Produzido pela Ri7a - a Inteligência Artificial do R7

Proposta inclui a misoginia na mesma lei que tornou o racismo um crime Tânia Rêgo/Agência Brasil - Arquivo

O projeto de lei aprovado no Senado que criminaliza a misoginia causou discussão e dúvidas nas redes sociais. Discordar de uma colega de trabalho vai dar cadeia? Esbarrar em uma mulher vira crime? Não funciona bem assim.

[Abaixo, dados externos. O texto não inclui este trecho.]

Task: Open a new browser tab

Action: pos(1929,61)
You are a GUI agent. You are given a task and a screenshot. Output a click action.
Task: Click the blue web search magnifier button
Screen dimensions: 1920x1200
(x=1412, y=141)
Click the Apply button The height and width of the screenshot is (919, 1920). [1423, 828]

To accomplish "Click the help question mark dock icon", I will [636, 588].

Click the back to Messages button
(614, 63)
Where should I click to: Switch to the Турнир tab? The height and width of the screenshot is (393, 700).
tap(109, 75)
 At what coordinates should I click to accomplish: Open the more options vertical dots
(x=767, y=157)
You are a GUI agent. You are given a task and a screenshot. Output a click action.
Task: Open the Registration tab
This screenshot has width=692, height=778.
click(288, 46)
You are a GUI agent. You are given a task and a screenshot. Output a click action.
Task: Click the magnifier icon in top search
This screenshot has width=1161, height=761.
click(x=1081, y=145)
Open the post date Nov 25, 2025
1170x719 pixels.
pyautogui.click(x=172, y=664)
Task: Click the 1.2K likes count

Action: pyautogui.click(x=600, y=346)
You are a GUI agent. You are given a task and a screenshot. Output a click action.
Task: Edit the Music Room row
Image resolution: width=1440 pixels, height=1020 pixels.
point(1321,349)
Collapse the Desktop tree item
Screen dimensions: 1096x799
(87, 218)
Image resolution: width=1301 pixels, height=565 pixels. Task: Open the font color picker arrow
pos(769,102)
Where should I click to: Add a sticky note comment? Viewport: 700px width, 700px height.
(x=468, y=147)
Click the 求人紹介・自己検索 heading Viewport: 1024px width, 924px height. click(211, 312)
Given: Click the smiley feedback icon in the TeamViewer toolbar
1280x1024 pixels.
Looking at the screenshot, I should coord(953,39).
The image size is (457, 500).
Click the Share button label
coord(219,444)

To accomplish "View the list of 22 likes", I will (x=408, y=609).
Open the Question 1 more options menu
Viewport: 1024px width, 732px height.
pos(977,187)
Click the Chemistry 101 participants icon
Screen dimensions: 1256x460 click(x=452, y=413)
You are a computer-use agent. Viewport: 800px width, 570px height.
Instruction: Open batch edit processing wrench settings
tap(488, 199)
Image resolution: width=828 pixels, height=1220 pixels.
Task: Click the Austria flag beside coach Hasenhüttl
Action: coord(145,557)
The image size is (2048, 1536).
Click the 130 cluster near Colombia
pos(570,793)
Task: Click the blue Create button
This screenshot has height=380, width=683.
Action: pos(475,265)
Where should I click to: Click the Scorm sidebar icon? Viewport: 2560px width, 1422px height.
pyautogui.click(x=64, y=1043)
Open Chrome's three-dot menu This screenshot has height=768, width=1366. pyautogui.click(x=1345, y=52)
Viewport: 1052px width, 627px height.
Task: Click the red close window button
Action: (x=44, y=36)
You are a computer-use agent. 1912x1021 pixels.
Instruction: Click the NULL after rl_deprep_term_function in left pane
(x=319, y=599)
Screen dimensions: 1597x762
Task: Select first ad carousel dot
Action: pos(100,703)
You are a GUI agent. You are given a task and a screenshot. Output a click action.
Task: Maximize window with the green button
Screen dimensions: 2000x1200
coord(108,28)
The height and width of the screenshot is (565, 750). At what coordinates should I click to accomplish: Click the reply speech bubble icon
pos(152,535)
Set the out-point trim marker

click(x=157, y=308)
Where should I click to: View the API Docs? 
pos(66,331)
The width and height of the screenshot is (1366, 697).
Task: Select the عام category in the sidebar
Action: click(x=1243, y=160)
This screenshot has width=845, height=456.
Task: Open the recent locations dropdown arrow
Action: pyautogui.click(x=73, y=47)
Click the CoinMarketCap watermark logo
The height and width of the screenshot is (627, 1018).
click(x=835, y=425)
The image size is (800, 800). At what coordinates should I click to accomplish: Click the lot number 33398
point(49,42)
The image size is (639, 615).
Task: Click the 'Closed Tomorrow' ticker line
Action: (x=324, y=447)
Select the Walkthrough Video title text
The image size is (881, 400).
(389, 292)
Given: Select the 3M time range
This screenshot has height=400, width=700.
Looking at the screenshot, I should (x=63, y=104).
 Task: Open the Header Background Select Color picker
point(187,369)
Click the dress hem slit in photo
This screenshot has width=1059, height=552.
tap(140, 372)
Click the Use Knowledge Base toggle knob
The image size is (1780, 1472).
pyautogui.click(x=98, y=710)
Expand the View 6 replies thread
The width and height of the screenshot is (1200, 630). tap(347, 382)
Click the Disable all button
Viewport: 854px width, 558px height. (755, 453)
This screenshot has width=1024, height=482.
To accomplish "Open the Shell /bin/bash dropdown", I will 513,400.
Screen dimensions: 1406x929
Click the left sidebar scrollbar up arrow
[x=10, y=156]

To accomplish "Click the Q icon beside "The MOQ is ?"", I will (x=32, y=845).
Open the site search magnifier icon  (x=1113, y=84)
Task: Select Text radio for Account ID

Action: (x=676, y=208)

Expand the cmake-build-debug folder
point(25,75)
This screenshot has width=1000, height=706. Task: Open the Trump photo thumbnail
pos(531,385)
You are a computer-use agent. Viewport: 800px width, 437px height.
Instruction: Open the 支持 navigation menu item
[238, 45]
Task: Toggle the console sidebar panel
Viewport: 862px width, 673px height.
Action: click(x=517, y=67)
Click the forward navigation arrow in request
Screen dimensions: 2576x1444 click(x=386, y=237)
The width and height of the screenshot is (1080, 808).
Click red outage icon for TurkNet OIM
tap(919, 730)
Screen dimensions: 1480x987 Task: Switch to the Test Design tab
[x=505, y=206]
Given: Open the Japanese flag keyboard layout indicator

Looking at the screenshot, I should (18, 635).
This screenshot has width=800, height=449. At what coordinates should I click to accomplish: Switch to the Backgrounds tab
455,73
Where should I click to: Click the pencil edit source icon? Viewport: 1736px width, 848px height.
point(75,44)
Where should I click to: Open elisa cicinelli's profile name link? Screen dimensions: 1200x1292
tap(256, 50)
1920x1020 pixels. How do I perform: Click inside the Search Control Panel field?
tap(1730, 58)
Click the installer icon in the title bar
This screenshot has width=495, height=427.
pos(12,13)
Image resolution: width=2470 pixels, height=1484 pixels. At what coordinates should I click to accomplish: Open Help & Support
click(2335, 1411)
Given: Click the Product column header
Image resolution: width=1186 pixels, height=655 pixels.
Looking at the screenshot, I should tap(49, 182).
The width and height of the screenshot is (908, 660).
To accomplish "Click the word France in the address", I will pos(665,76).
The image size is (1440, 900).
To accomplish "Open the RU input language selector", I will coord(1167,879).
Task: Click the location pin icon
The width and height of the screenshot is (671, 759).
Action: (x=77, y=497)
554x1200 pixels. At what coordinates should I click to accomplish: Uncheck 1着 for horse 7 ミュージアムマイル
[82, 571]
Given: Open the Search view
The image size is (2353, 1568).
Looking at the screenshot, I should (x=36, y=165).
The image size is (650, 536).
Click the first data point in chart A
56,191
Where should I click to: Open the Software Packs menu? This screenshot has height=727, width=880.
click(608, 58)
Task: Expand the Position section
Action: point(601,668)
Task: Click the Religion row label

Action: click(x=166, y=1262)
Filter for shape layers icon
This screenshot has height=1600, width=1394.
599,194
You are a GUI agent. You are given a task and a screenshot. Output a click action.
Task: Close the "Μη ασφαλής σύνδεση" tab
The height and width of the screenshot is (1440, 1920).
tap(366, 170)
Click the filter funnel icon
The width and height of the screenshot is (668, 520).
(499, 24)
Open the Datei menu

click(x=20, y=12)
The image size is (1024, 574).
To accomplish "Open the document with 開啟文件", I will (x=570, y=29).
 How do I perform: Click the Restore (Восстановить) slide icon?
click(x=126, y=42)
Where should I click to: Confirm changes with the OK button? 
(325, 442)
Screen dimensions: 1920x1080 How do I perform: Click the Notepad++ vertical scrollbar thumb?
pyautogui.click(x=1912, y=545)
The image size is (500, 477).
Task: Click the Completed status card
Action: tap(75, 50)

Segundo especialistas consultadas pela reportagem, a ideia é enquadrar aqueles casos em que fica clara uma motivação de ódio ou desprezo às mulheres.


No trabalho, por exemplo, não tem problema discordar respeitosamente de uma colega. Mas pode virar crime se alguém incitar violência contra ela ou impedir que ela ganhe promoção ou aumento de salário só por ser mulher.

Nem toda ofensa isolada vira crime, mas sim aquela que configurar ódio direcionado às mulheres enquanto grupo.


Frases que incitam violência extrema, como “todas as mulheres devem morrer”, “ela merecia ter sido estuprada” ou “ela merecia ser morta pelo marido”, poderão ser punidas.

Não haverá, porém, nenhuma punição automática. A lei prevê que toda denúncia será investigada e analisada pela Justiça. No processo, todos os lados envolvidos devem se manifestar, e cabe recurso das decisões.


A proposta do Senado é incluir a misoginia na mesma lei que tornou o racismo um crime.

Para o projeto entrar em vigor, ele ainda precisa ser aprovado na Câmara dos Deputados e sancionado pela Presidência da República.


A medida surge em um contexto de alta da violência contra mulheres. Em 2025, houve recorde de feminicídios no Brasil.